▶ GIVEN RECORDS

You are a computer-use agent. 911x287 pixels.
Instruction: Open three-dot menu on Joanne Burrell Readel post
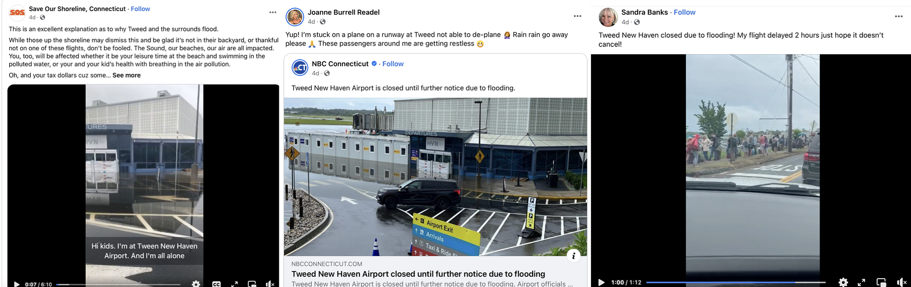577,16
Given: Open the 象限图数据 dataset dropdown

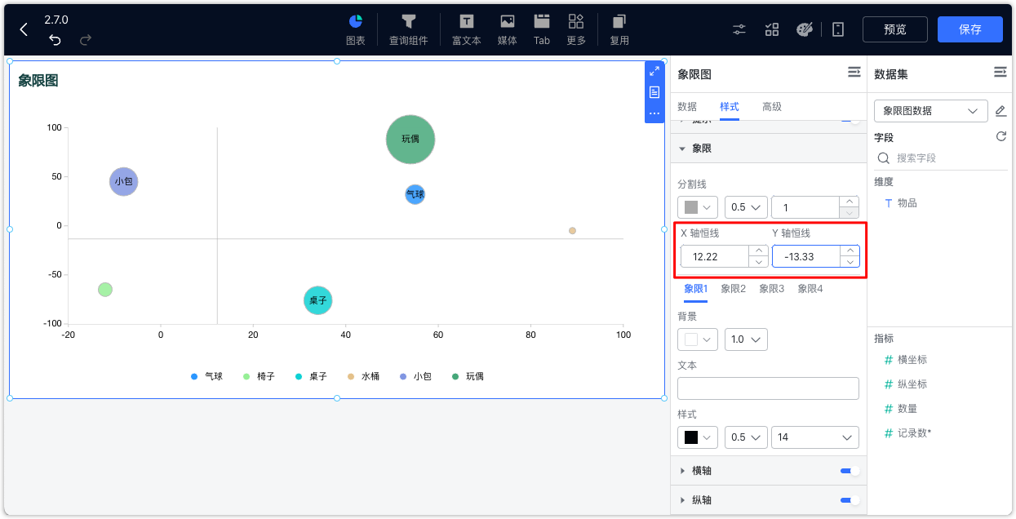Looking at the screenshot, I should pos(929,109).
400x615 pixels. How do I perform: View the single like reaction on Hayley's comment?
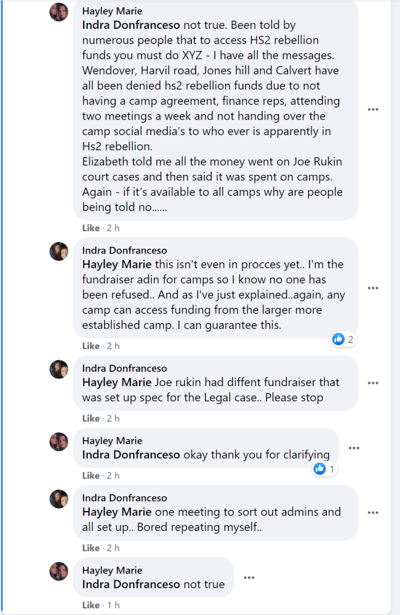325,468
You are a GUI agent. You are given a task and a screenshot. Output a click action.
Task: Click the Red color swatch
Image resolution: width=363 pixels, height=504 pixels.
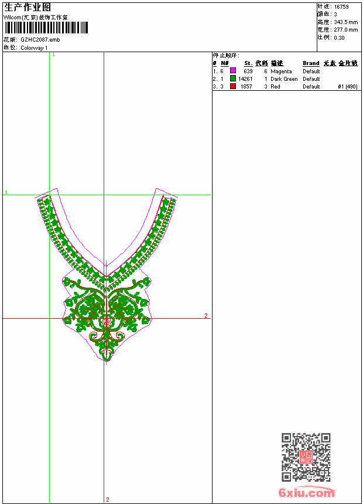pyautogui.click(x=233, y=86)
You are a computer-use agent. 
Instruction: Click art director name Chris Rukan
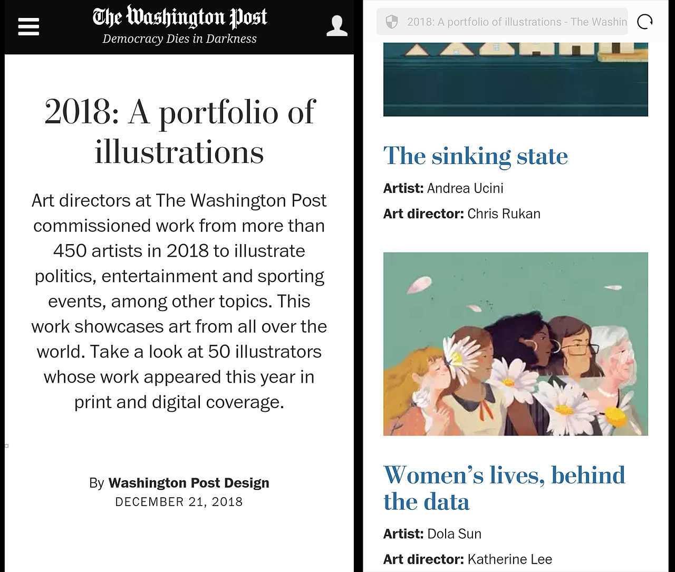(x=504, y=214)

▶ ASSIGNED TASK
Your reply should contain only the number of lines in the entries above with the word "agent".

▶ RESPONSE BELOW
3